*REQUIRED ACTION*: Starting with the line that holds "Image resolution: width=1372", reproduce each line through the last one of the data, exactly as written. Pictures are not copied.
┌──
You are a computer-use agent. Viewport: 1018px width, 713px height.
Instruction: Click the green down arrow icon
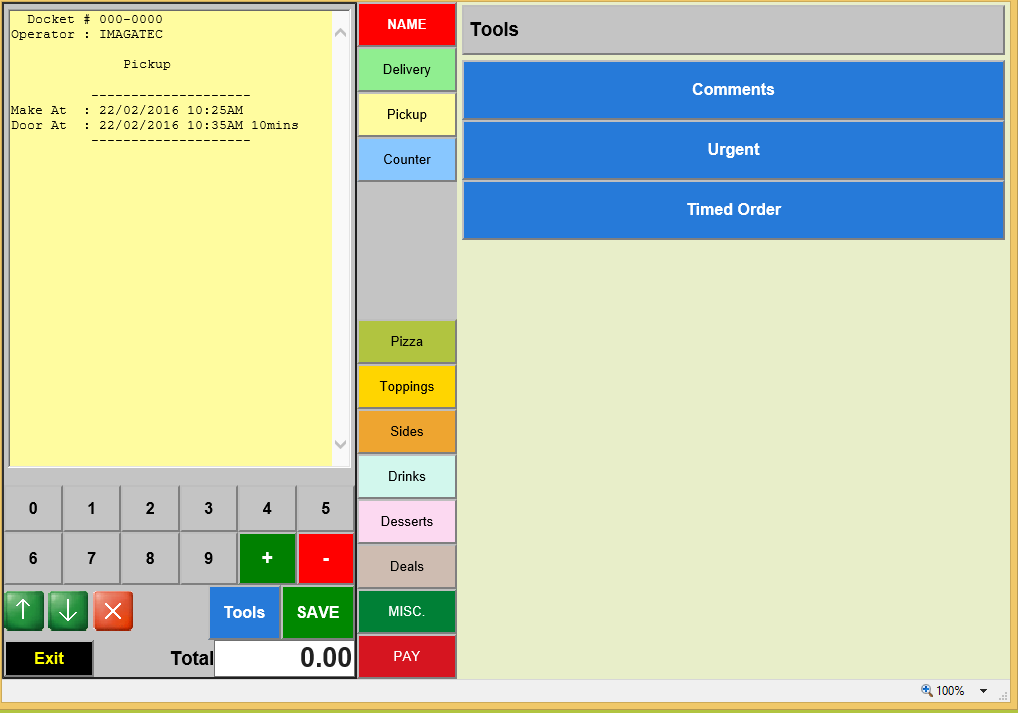68,611
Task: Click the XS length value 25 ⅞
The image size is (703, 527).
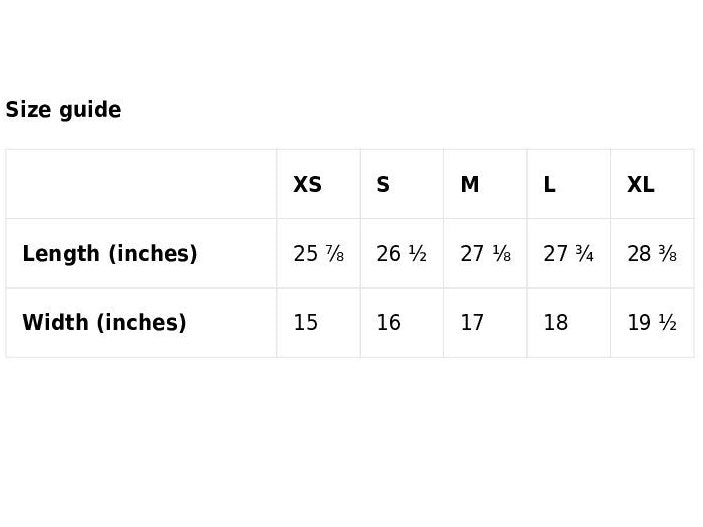Action: coord(319,254)
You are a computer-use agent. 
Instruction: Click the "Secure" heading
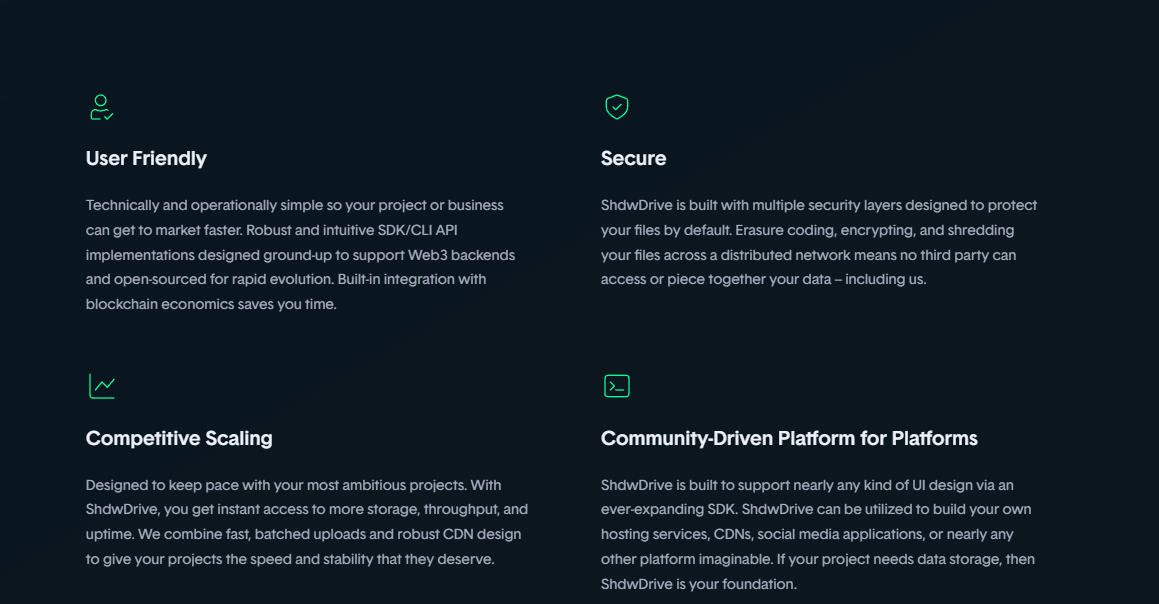633,158
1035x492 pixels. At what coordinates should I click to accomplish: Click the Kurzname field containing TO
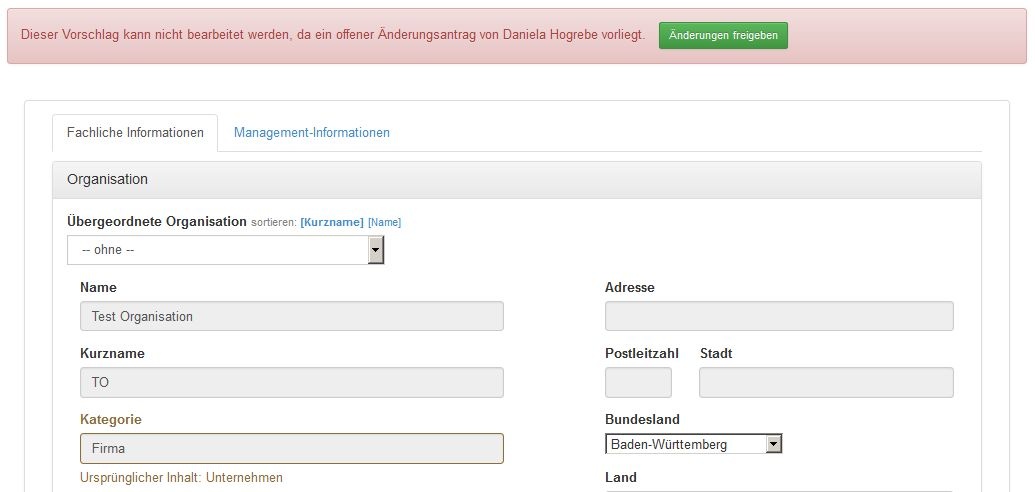(x=291, y=382)
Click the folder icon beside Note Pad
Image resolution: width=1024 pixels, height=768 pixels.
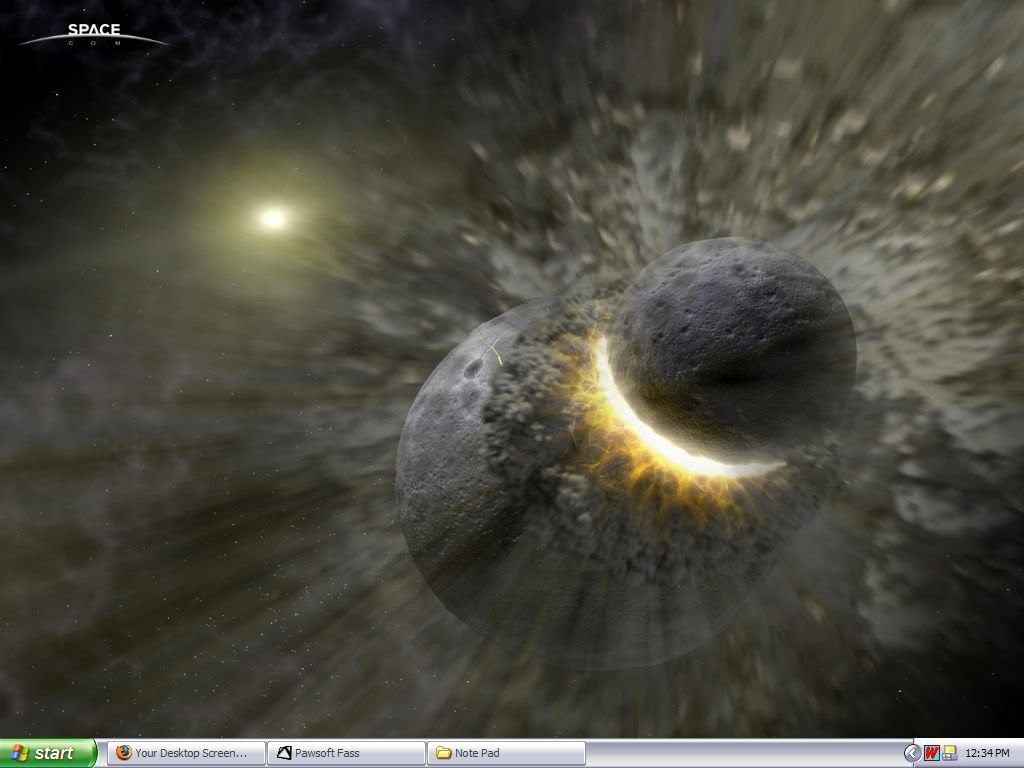pos(443,753)
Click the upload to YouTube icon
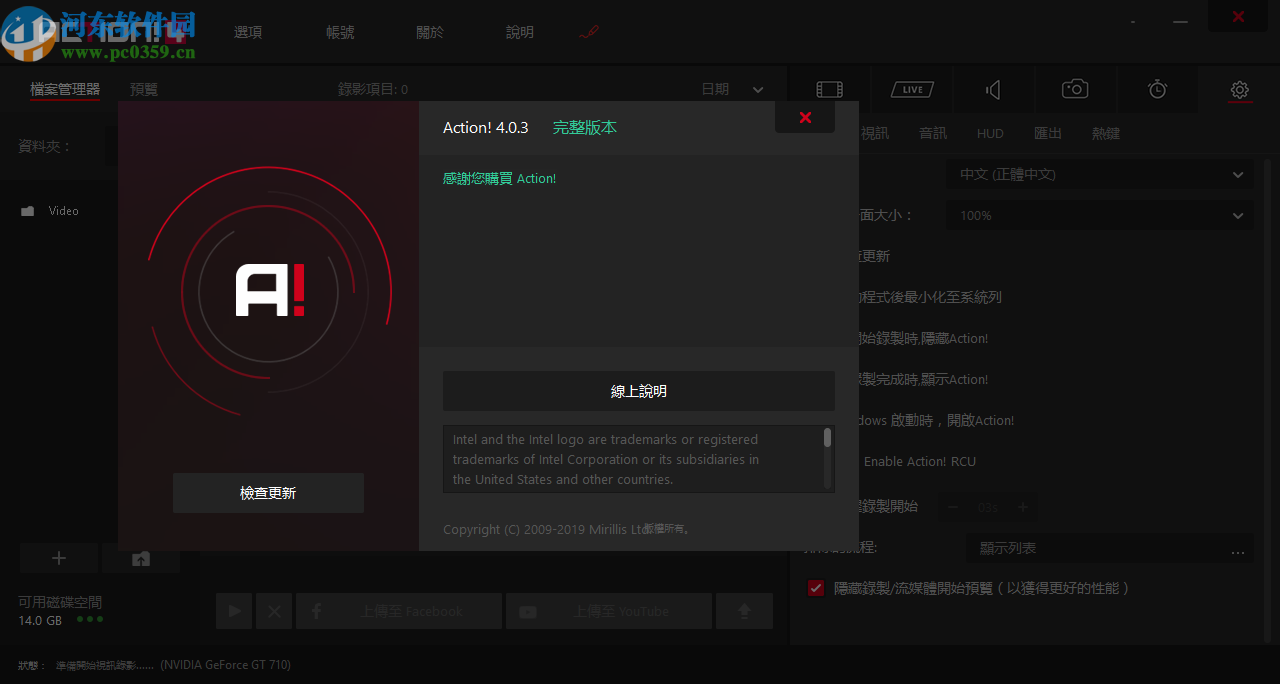Screen dimensions: 1280x684 point(527,611)
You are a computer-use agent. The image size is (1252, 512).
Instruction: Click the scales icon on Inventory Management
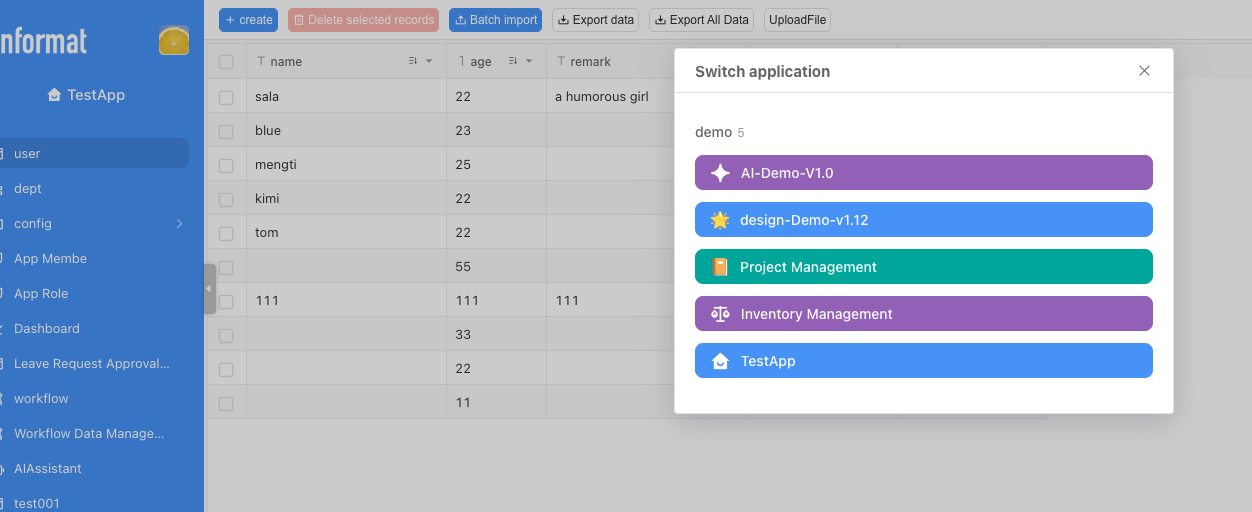[720, 314]
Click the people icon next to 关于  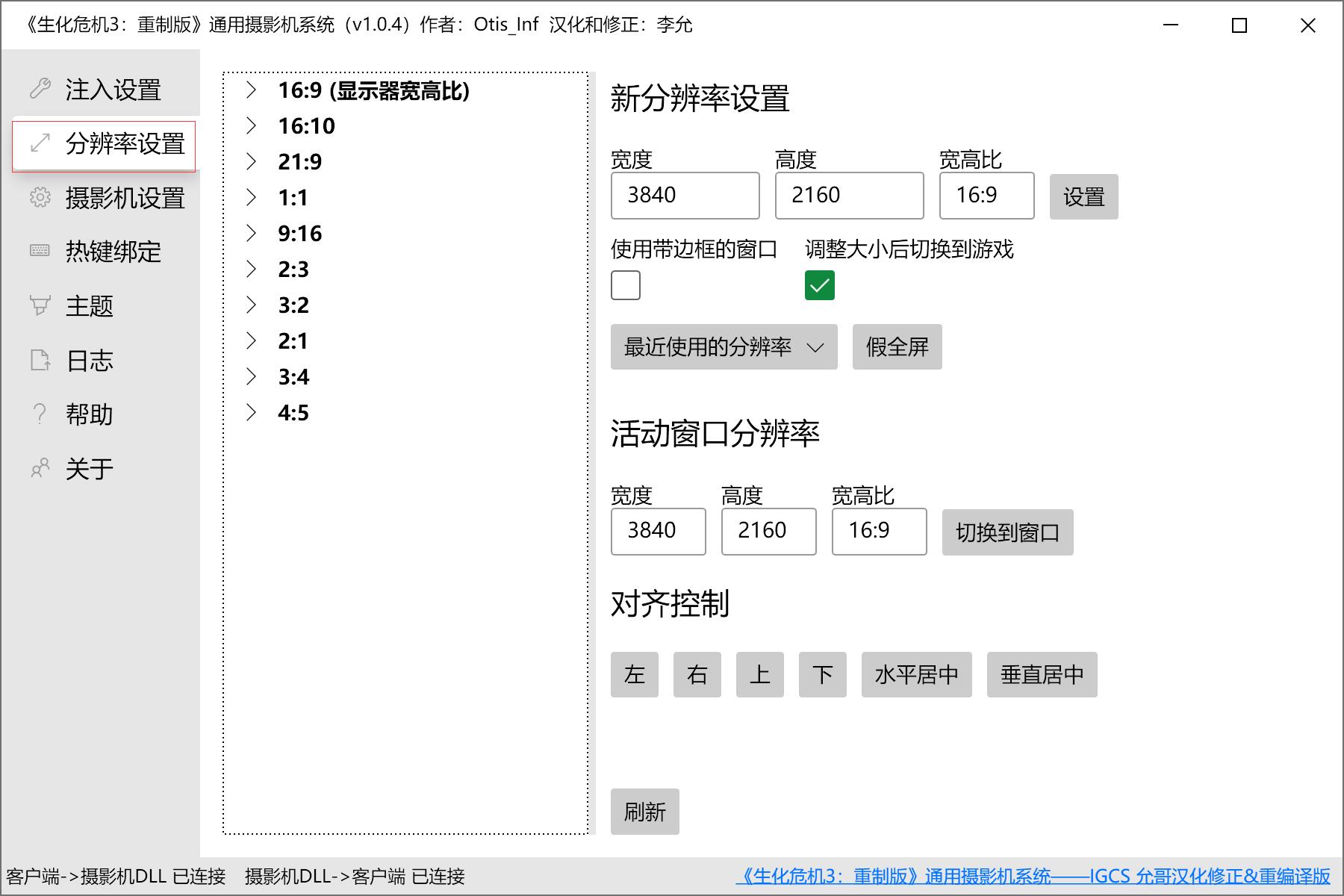40,468
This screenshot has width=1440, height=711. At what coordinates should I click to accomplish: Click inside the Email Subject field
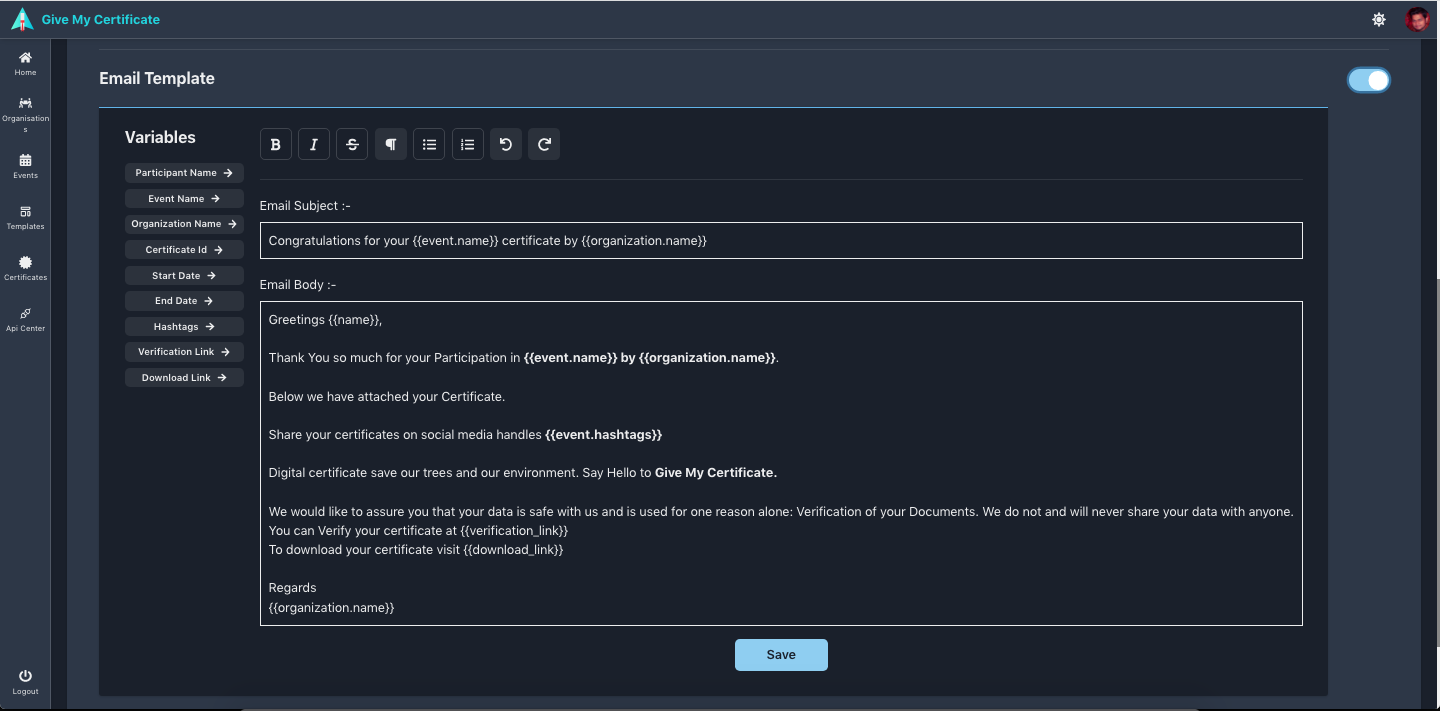pos(781,240)
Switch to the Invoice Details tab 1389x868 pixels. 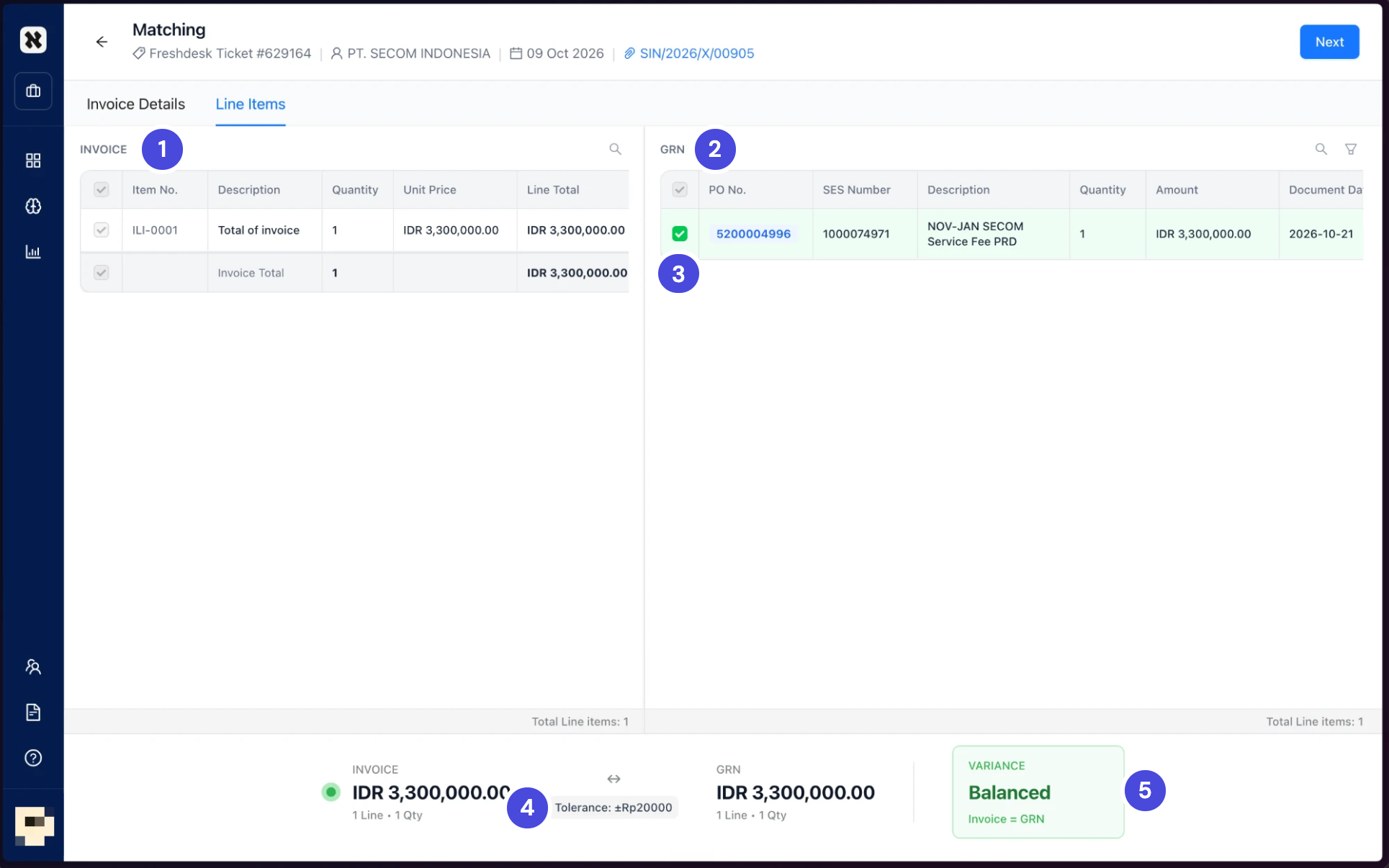click(135, 104)
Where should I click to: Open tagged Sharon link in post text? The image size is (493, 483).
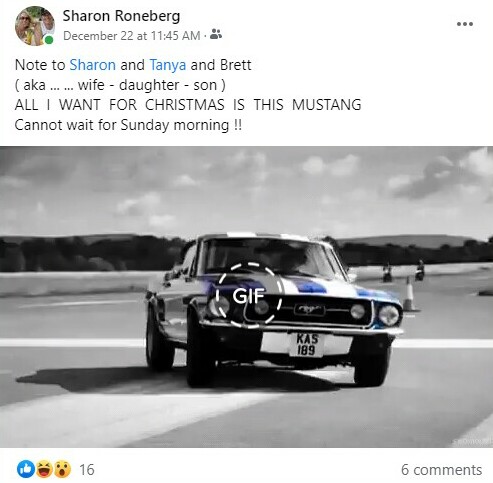[x=93, y=65]
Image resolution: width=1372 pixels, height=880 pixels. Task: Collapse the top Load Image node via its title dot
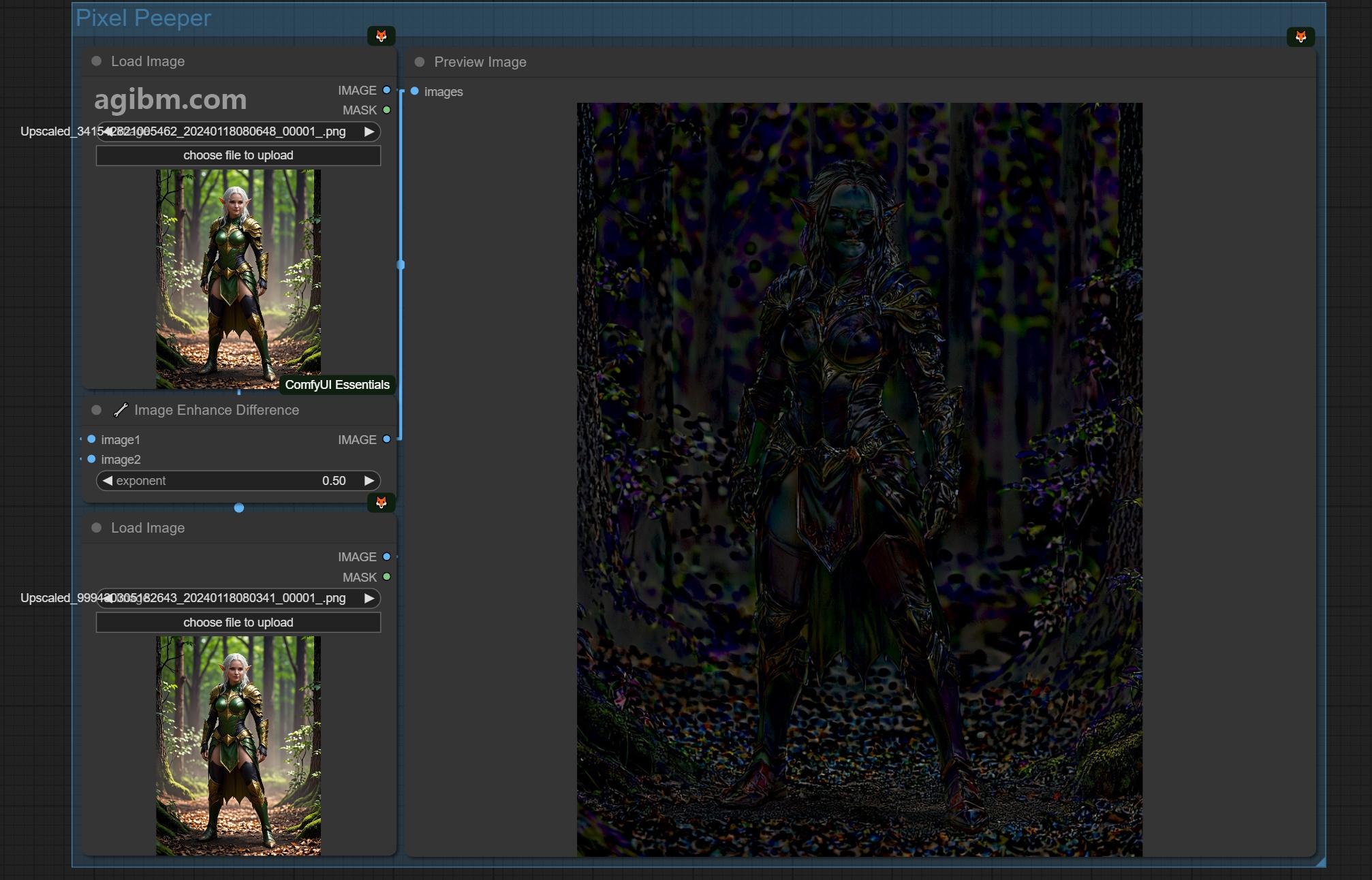[97, 61]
└──
*OUTPUT FOR THIS EXERCISE*:
Image resolution: width=1372 pixels, height=880 pixels. Task: Collapse the top Load Image node via its title dot
[97, 61]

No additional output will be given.